**Stored items from a collection:**
[Start of section]
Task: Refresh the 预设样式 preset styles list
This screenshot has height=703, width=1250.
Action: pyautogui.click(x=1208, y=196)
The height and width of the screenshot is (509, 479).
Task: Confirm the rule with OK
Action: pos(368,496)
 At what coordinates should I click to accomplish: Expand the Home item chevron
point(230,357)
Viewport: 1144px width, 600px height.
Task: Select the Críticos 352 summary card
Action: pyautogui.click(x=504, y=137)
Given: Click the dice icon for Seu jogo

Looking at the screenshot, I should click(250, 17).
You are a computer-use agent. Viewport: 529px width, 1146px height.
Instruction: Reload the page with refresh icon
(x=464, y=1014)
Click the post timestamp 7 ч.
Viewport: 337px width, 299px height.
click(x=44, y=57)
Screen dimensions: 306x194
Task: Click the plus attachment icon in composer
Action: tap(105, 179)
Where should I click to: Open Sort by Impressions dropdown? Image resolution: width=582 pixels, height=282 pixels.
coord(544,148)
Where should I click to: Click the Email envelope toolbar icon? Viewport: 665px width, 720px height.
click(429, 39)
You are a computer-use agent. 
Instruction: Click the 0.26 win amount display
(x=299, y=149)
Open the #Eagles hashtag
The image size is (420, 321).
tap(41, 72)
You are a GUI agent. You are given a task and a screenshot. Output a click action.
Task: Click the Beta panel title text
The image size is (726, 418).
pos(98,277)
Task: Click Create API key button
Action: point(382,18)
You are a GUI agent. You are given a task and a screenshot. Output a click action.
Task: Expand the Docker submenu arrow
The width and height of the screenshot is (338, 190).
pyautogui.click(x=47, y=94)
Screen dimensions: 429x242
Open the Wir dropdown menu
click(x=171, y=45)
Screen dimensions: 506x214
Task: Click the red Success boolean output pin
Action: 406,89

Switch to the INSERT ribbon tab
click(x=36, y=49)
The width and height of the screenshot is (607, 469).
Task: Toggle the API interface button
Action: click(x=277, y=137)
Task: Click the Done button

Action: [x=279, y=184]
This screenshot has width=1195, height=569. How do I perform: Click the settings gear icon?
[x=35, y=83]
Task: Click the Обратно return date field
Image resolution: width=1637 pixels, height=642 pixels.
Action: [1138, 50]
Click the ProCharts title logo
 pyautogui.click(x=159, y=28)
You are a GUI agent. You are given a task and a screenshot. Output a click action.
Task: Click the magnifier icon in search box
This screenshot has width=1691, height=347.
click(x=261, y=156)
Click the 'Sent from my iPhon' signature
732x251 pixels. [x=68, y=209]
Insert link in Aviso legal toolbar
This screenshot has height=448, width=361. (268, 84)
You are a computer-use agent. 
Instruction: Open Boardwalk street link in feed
[End of section]
**Assignment:** The records above must be printed again in full, exactly as written.

**Output for this exercise:**
Task: Refresh the 预设样式 preset styles list
This screenshot has height=703, width=1250.
Action: pyautogui.click(x=1208, y=196)
The height and width of the screenshot is (509, 479).
Task: Confirm the rule with OK
Action: pos(368,496)
 At what coordinates should I click to accomplish: Expand the Home item chevron
point(230,357)
Viewport: 1144px width, 600px height.
Task: Select the Críticos 352 summary card
Action: pyautogui.click(x=504, y=137)
Given: Click the dice icon for Seu jogo

Looking at the screenshot, I should click(250, 17).
You are a computer-use agent. Viewport: 529px width, 1146px height.
Instruction: Reload the page with refresh icon
(x=464, y=1014)
Click the post timestamp 7 ч.
Viewport: 337px width, 299px height.
click(x=44, y=57)
Screen dimensions: 306x194
Task: Click the plus attachment icon in composer
Action: tap(105, 179)
Where should I click to: Open Sort by Impressions dropdown? Image resolution: width=582 pixels, height=282 pixels.
coord(544,148)
Where should I click to: Click the Email envelope toolbar icon? Viewport: 665px width, 720px height.
click(429, 39)
You are a computer-use agent. 
Instruction: Click the 0.26 win amount display
(x=299, y=149)
Open the #Eagles hashtag
The image size is (420, 321).
tap(41, 72)
You are a GUI agent. You are given a task and a screenshot. Output a click action.
Task: Click the Beta panel title text
The image size is (726, 418).
pos(98,277)
Task: Click Create API key button
Action: point(382,18)
You are a GUI agent. You are given a task and a screenshot. Output a click action.
Task: Expand the Docker submenu arrow
The width and height of the screenshot is (338, 190).
pyautogui.click(x=47, y=94)
Screen dimensions: 429x242
Open the Wir dropdown menu
click(x=171, y=45)
Screen dimensions: 506x214
Task: Click the red Success boolean output pin
Action: 406,89

Switch to the INSERT ribbon tab
click(x=36, y=49)
The width and height of the screenshot is (607, 469).
Task: Toggle the API interface button
Action: click(x=277, y=137)
Task: Click the Done button

Action: [x=279, y=184]
This screenshot has width=1195, height=569. How do I perform: Click the settings gear icon?
[x=35, y=83]
Task: Click the Обратно return date field
Image resolution: width=1637 pixels, height=642 pixels.
Action: [1138, 50]
Click the ProCharts title logo
 pyautogui.click(x=159, y=28)
You are a GUI agent. You are given a task and a screenshot. Output a click action.
Task: Click the magnifier icon in search box
This screenshot has width=1691, height=347.
click(x=261, y=156)
Click the 'Sent from my iPhon' signature
732x251 pixels. [x=68, y=209]
Insert link in Aviso legal toolbar
This screenshot has height=448, width=361. (268, 84)
You are a computer-use agent. 
Instruction: Open Boardwalk street link in feed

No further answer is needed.